A managerial style rooted in "chaos" has long been the president's modus operandi even since before the campaign, said Bruce Miroff, a professor of political science at the University at Albany.
"Everything is done on the fly," Miroff said.
"But one of the things that's different here now is that he's freaking out his own party more than any moment in the past."
Earlier in the week, Trump boasted that he would take on the National Rifle Association (NRA). And in remarks at a televised bipartisan meeting on Wednesday, he appeared to delight some Democrats in the room when he voiced support for confiscating weapons from some individuals.
"I like taking the guns early…Take the guns first, go through due process second," he said in remarks that infuriated gun-rights advocates.
"That was some intense shit. I was blackout furious by that," said Joe Biggs, a Texas-based NRA member who reports for the right-wing outlet Liberty One TV. "From a so-called right-wing president, that was such a stupid thing to say. If he goes through with it, he'll lose all his … base."
In a tweet the next morning, Trump appeared to walk back his comments, saying he had a "great" meeting with the NRA.
Biggs wasn't appeased.
"All I saw was a tweet," he said. "That means nothing until I see him take a stage somewhere and talk about being pro-Second Amendment instead of acting like Stalin."
Reached in New York, former Trump campaign adviser Sam Nunberg, who was fired in 2015 over racially charged remarks on social media, told CBC News that Trump expressed to him that he believes in stronger gun control.
"He's going to pass something. I can tell you that Trump is going to be the one who's going to take on the NRA," Nunberg said Friday.
"He doesn't believe lunatics should be able to buy guns, doesn't believe 18-year-olds should be able to buy an AK-47."
Nunberg said he and Trump had never discussed his stance on a national ban on assault-style rifles, but he noted that in Trump's 2000 book The America We Deserve, he supported such a ban.
Asked about Trump's leadership style, Nunberg said: "He likes chaos. He likes playing people off of each other."

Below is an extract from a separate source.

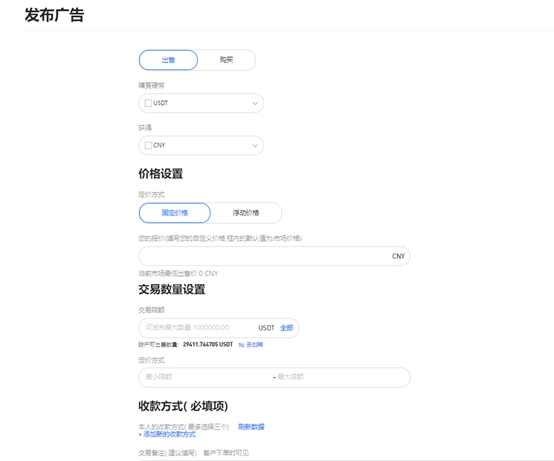Select 固定价格 pricing mode
Screen dimensions: 554x461
tap(175, 213)
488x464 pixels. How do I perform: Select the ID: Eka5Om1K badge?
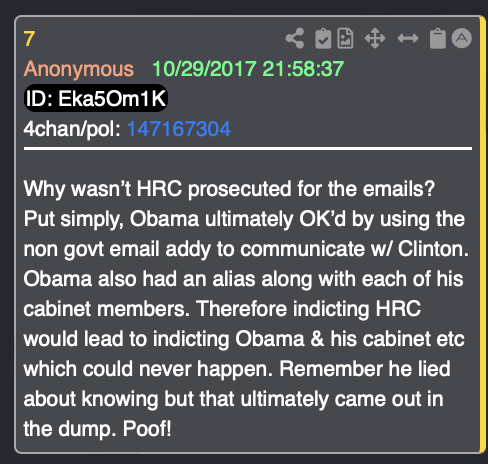pyautogui.click(x=96, y=98)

This week of upheaval follows the departure of top White House aide Rob Porter, following a domestic abuse scandal. That was followed closely by the president's son-in-law Jared Kushner getting stripped of his interim security clearance.
Personnel changes have hollowed out a West Wing once populated by dependable Trump confidants like Porter and Hicks, said Chris Edelson, an expert on presidential powers at American University.
"Trump has had an especially out-of-control week, but chaos has been his life," Edelson said. "We've reached these points before, but it's pushing people too far. Hope Hicks left, so maybe it got to be too much. If she's leaving and she's so close to him, others may feel similarly and follow."
"The thought I've had from the beginning," he added, "Is how long can you keep up this kind of presidency?"